Work order
Using the records that appear below, write out exactly the lines from the one with "Screen dimensions: 931x636" through the one with "Select the Jan '18 data point 832", keeping both end lines.

[Records shown — start]

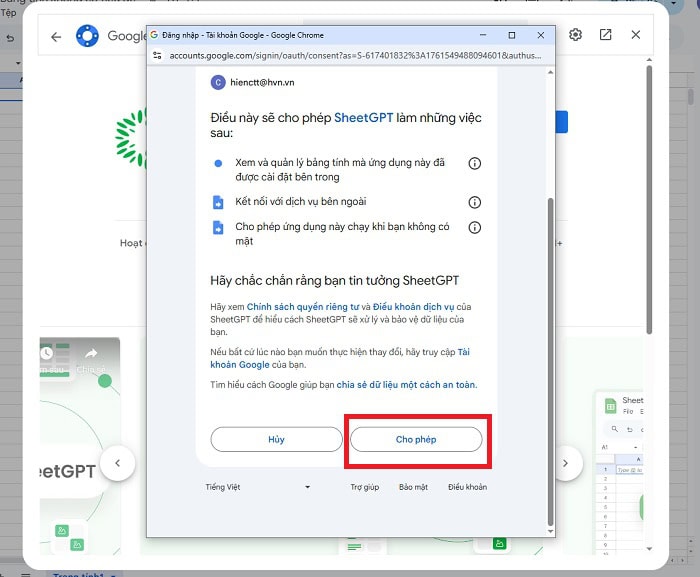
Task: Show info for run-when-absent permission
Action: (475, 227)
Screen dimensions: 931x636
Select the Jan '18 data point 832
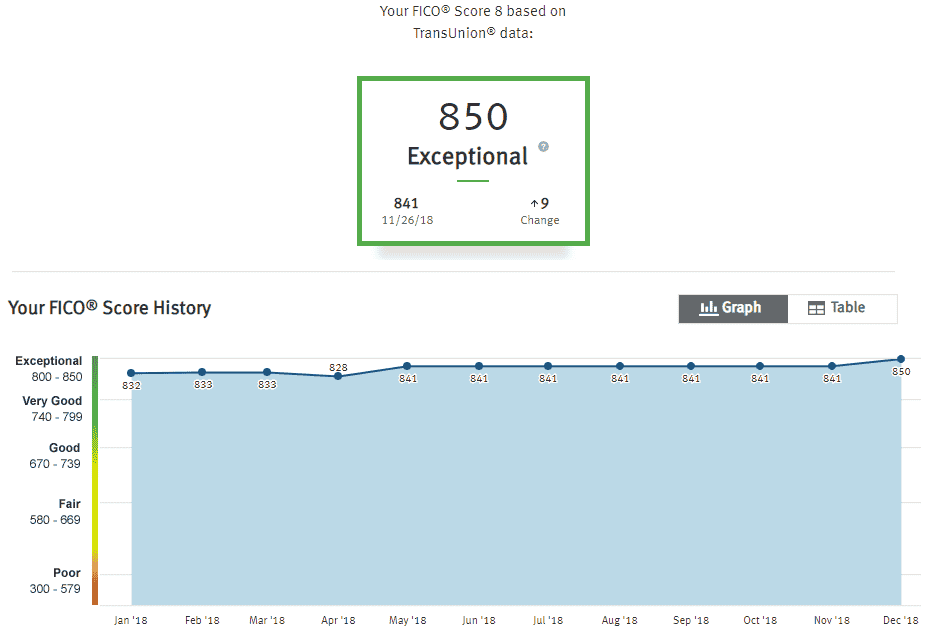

[Records shown — finish]
[Records shown — start]

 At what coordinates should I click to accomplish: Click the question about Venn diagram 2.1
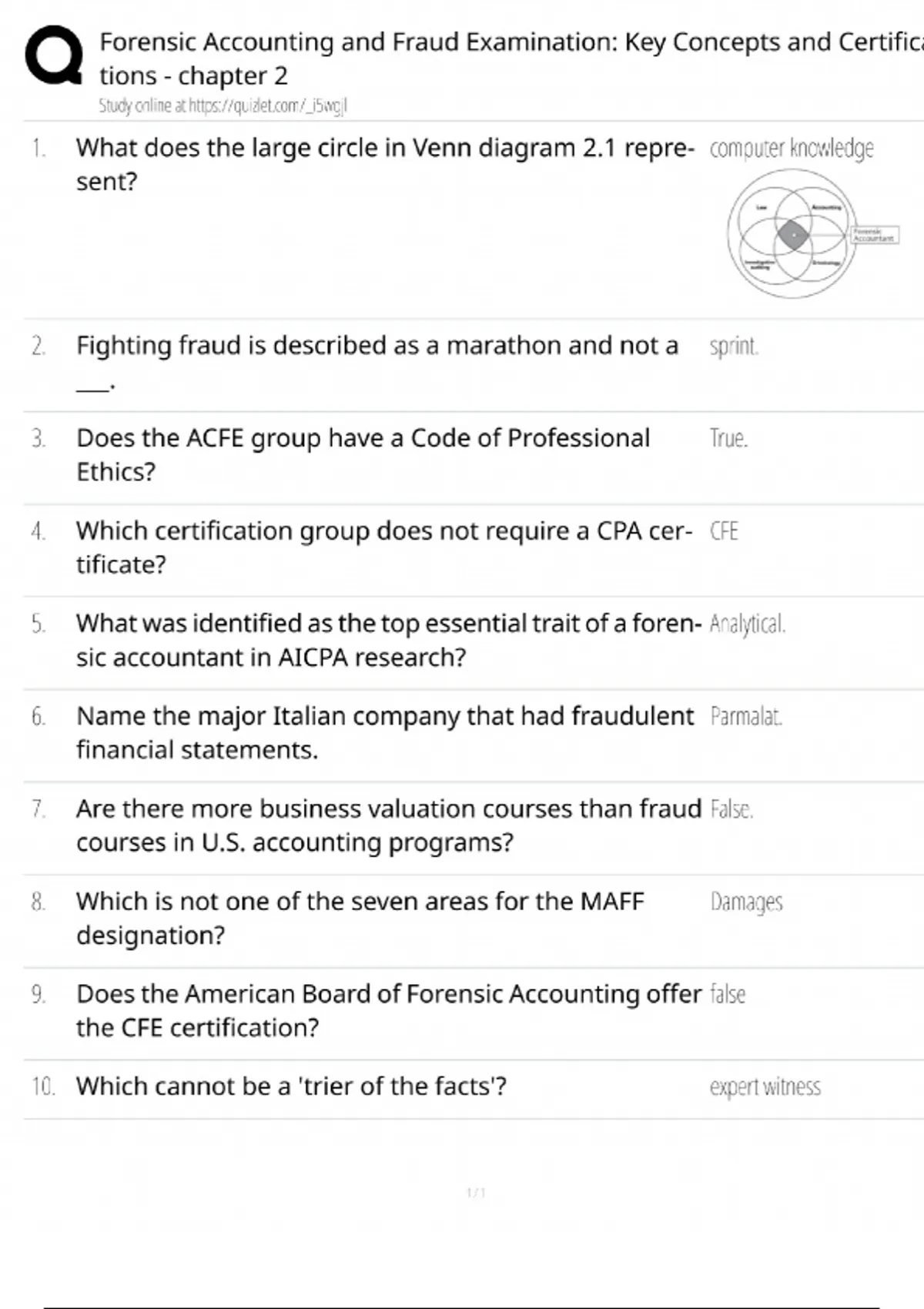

[Records shown — finish]

Exercise solution
Screen dimensions: 931x636
Select the Jan '18 data point 832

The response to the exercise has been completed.